According to environmental groups, this suspicion was confirmed on Thursday when the Bureau of Ocean Energy Management opened a 30-day comment period seeking solicitations of interest for leases within the Beaufort Sea off Alaska’s coast.

It is no secret that oil firms have been itching to get their hands on the ANWR and its surrounding sea, but leases in the area have not stuck. Proponents of drilling in ANWR argue that doing so would create much needed jobs in Alaska, a state which relies heavily on the oil and energy sector.

However, environmental groups have pushed back hard, claiming that drilling will harm the protected wildlife, and that the region is already struggling under climate change. Further, they say a major oil spill would be devastating for wildlife and the Alaska Native villages that fish in the sea. The groups also accuse oil companies of failing to demonstrate that they are capable of cleaning a spill in water covered by ice.

Under the Obama administration, a five-year drilling plan was created and most Arctic waters were left out of it, and environmental groups have sued in the effort to retain this permanent withdrawal, as the law makes no provision to reopen areas withdrawn by a president. 

The Trump administration filed a motion to toss the lawsuit, but was rejected last week.
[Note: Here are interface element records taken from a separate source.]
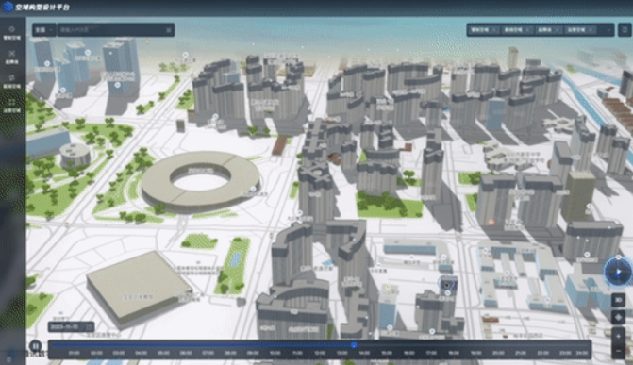
Task: Select the first sidebar tool icon
Action: point(11,29)
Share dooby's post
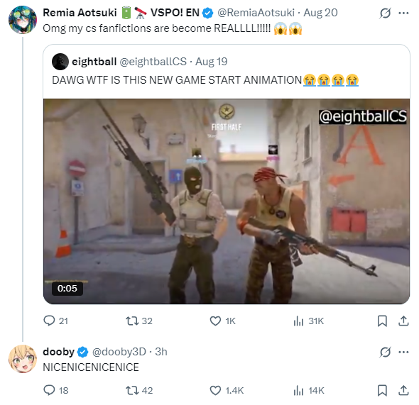 (403, 390)
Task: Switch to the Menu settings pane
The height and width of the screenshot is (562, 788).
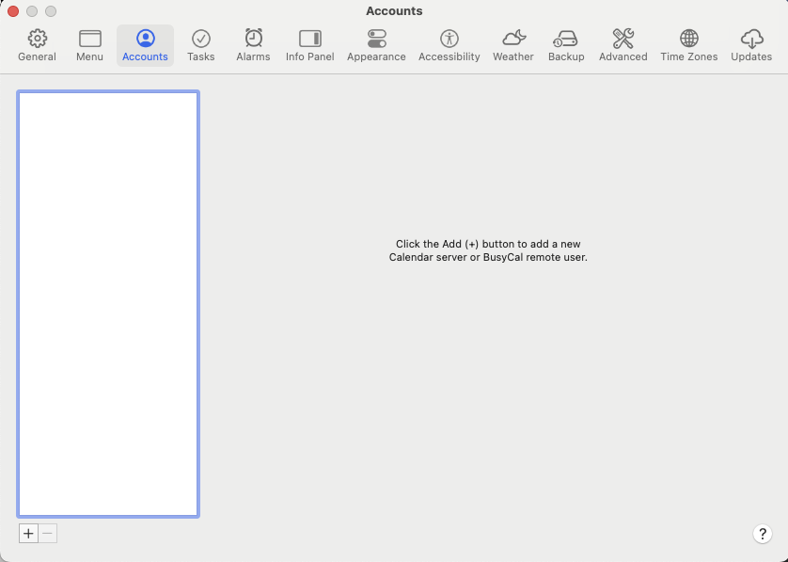Action: click(x=89, y=45)
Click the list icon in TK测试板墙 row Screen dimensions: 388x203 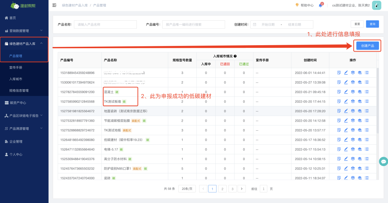pyautogui.click(x=367, y=102)
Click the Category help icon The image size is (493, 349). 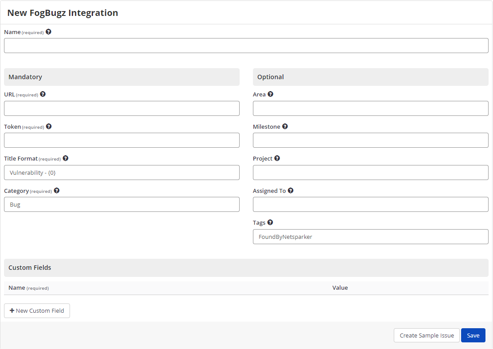[x=57, y=190]
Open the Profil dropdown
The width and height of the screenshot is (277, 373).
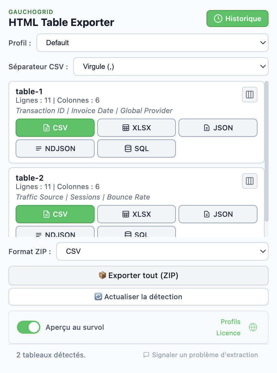pyautogui.click(x=153, y=43)
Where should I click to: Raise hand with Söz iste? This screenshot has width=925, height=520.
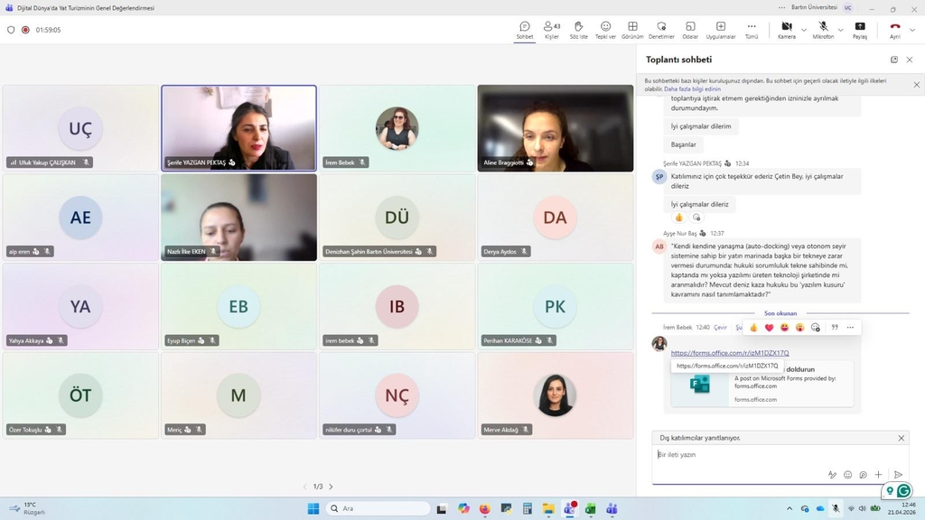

However, Bureau of Ocean Energy Management Alaska spokesman, John Callahan, announced last Thursday that the newly drafted five-year plan, which includes 19 possible sales off Alaska, is expected to be final by 2019.  

For environmental groups, it is clear that the solicitations for interest in a Beaufort lease indicates that the Trump administration has made a decision to include Arctic waters in the new five-year plan.

According Miyoko Sakashita of the Center for Biological Diversity, it is just as clear that they will be met with fierce opposition. "Oil companies that want to drill in the Beaufort Sea will meet a wall of public and legal opposition," she said.